How ARC is building on its winning formula for multiplying healthy churches.
RICK BEZET WAS BETWEEN planes at the Dallas-Fort Worth International Airport in late January when his phone buzzed with a text notification from someone named Paul Morrison. Though Bezet didn’t remember meeting him, the Dallas-area pastor had launched a church in September of 2021.
“He was thanking me for this vision God had given him,” says Bezet, pastor of New Life Church in Conway, Arkansas, and part of the group that founded Association of Related Churches (ARC), the church planter training-and-resourcing initiative that had helped Paul Morrison launch his church. “I’m looking at all the pictures of people being baptized and learning exactly where they are in their walk with Him.”

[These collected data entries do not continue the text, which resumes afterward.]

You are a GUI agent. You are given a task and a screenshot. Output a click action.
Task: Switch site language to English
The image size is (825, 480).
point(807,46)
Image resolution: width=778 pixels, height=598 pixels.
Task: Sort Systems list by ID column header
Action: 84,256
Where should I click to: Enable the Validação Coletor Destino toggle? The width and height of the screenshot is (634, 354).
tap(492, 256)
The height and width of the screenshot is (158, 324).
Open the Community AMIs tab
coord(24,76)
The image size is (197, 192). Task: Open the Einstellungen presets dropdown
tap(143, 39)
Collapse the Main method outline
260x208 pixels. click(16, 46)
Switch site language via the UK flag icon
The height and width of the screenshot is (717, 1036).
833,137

The reason Morrison recalls his first encounter with Bezet so well: At an ARC roundtable in January of 2021, the Arkansas pastor offered seed money to Morrison before he had finalized plans. With ARC’s training and financial help, Cadence Church in Frisco (just north of Dallas) opened in September of 2021. It now averages nearly 200 on a Sunday.

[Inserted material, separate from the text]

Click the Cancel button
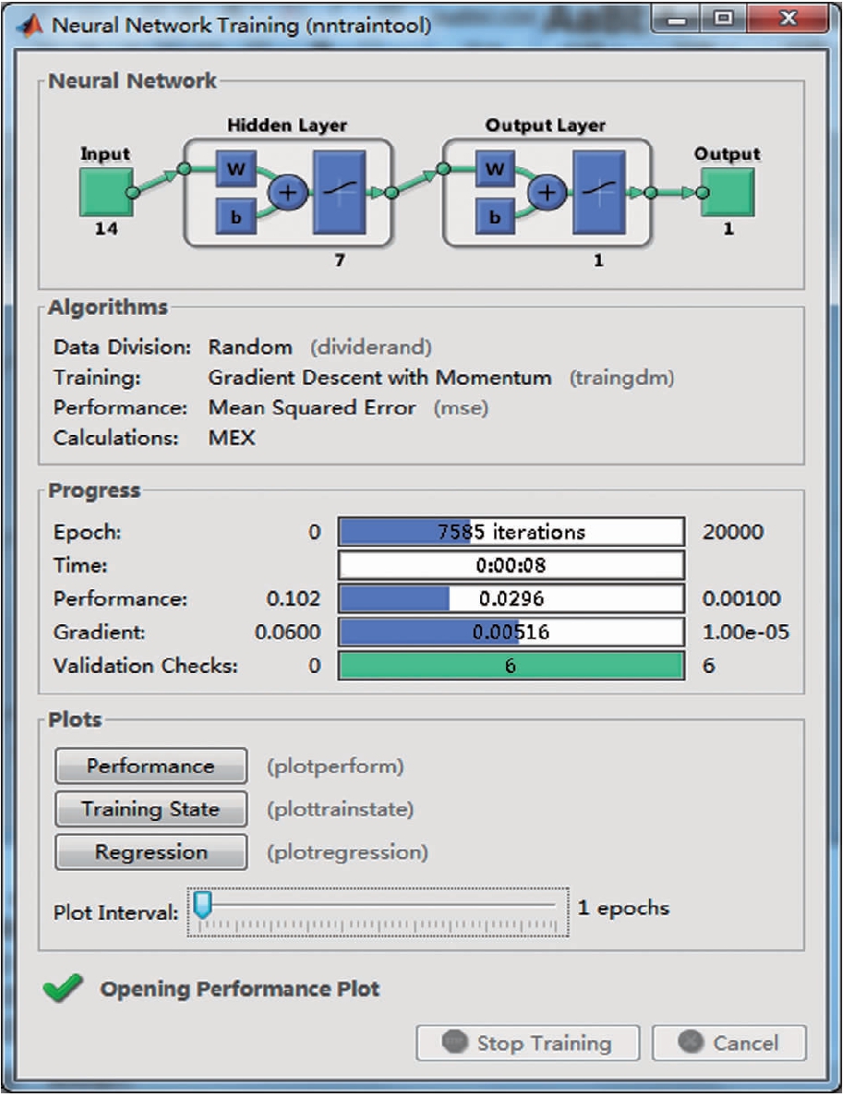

“They gave us a game plan, told us how to do it and walked us through everything,” Morrison says. “I don’t think I would have known how to do it without them.” Such fervent reactions are common, Bezet says. People interested in starting churches regularly contact him and other ARC leaders with questions about the training that is a hallmark of the association’s church-planting emphasis. And, later calling back to thank them for their help. “I think we’re making a difference because we’re giving people good ideas,” Bezet comments. “It’s no longer giving people good ideas from the original church plant. It’s about what happened last weekend. They’re sharing what worked and didn’t work.”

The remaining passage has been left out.